There is no dispute that the district is entitled to have awarded to it the conditional decrees. Only the priority dates are challenged.

Plaintiff in error Four Counties Water Users Association (hereinafter referred to as Four Counties) objected and excepted to the priority dates awarded to the district for the reasons:

1. That if an appropriation of water has been initiated as of the dates claimed and awarded, the due diligence required by law from those dates up to September, 1961, had not been shown, and

2. That what was done as of the dates claimed was not intended to and did not constitute an appropriation.

The question whether due diligence was shown since the priority dates granted in the district's decrees, and the further problem whether the Bureau of Reclamation of We find from the facts hereinafter set forth and from the law applicable thereto, there was not an appropriation by either the District or the Bureau of Reclamation as of the priority dates granted to the District.

the United States is a predecessor in title and claim of the District need not be answered in view of our resolution of the question whether there was an actual intent to appropriate as of the dates in dispute.

A summary of what was done initially on both projects upon which the claims for the decrees are founded follows:

THE WESSELS PROJECT

In the record made in support of the decree for the Wessels Project it was described as one to divert water of the Yampa River for the purpose of irrigating lands along the river above Steamboat Springs. The project includes construction of a small reservoir on the Yampa River and a canal from the reservoir. In July of 1954, the Bureau of Reclamation instituted a reconnaissance investigation of the Yampa White Basin, particularly that component which was denominated the Wessels Project. This investigation consisted, among other things, of a land classification survey to determine whether the lands which would be irrigated by the project were suitable therefor and would be benefited thereby. This reconnaissance investigation resulted in the publishing in 1957 of a Yampa White Project Reconnaissance Report issued by Region 4--B of the Bureau. As to the nature of this report and of the reconnaissance conducted three years earlier, one Mr. Jennings, Project Manager of the Bureau of Reclamation, at Grand Junction, offered uncontroverted testimony which leaves little doubt as to what was intended by the work of 1954. He testified:

'Generally speaking, the preliminary or reconnaissance investigations are a prelude to going into this very costly feasibility type of investigation. We use those (referring to the reports of the Yampa White reconnaissance report) as a guide to indicate where there is a feasible project and if in our judgment there isn't a project in here you wouldn't schedule it for detailed investigations.'

In further referring to the 1957 Yampa White Project Reconnaissance Report, Jennings testified that such report would go through channels to the Department of Interior and Bureau of Reclamation and 'would probably go to Congress For information purposes; It wasn't a feasibility report or a report On which project authorization is made * * * it would go More for their information.' (Emphasis supplied.)

Thereafter were the following questions and answers:

'Q. And Congress would then specifically authorize the investigation after the detailed feasibility report and appropriate money for it?

'A. No.

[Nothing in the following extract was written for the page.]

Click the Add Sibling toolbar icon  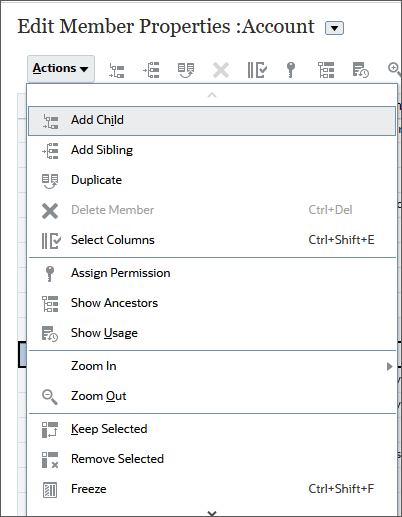pyautogui.click(x=151, y=70)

The first step would be to appropriate monies for a Detailed investigation.

'Q. But would they have to appropriate that to the Wessels Project?

'A. That is right.

'Q. To investigate it?

'A. That is right.

'Q. They have not done that to date?

'A. They have not done that.' (Emphasis supplied.)

After the publication of the 1957 report, the Bureau, according to Mr. Jennings, Did not undertake 'any specific work' in connection with the project. The first work which would show an Intent to take water was described by witness Philip Smith, Secretary-Engineer for the Colorado River Water Conservation District. He testified that the District 'studied a revised plan on the Wessels Project with a larger reservoir at the Pleasant Valley Reservoir site, but in order to conform with the plan as more or less adopted and that the Bureau was standing by on the Wessels Project, our final filing on the project was for the Bear Reservoir.

The canal system there was no change in it.'

On January 23, 1962 the District filed a map and statement with the State Engineer pursuant to law. The map and statement were based upon surveys made by the District in September of 1961. There is no dispute that these surveys were such as to constitute the initiation of an appropriation, and there is further no dispute that due diligence was shown from the time of those surveys up to the date the District presented its claim in July 1962. Four Counties Water Users Association v. Colorado River Water Conservation District, Colo., 414 P.2d 469.

THE TOPONAS PROJECT

The evidence with respect to the Toponas Project is similar. The land classification survey undertaken by the Bureau of Reclamation was commenced in August, 1951. Regarding the nature of the work that was done on the Toponas Project by...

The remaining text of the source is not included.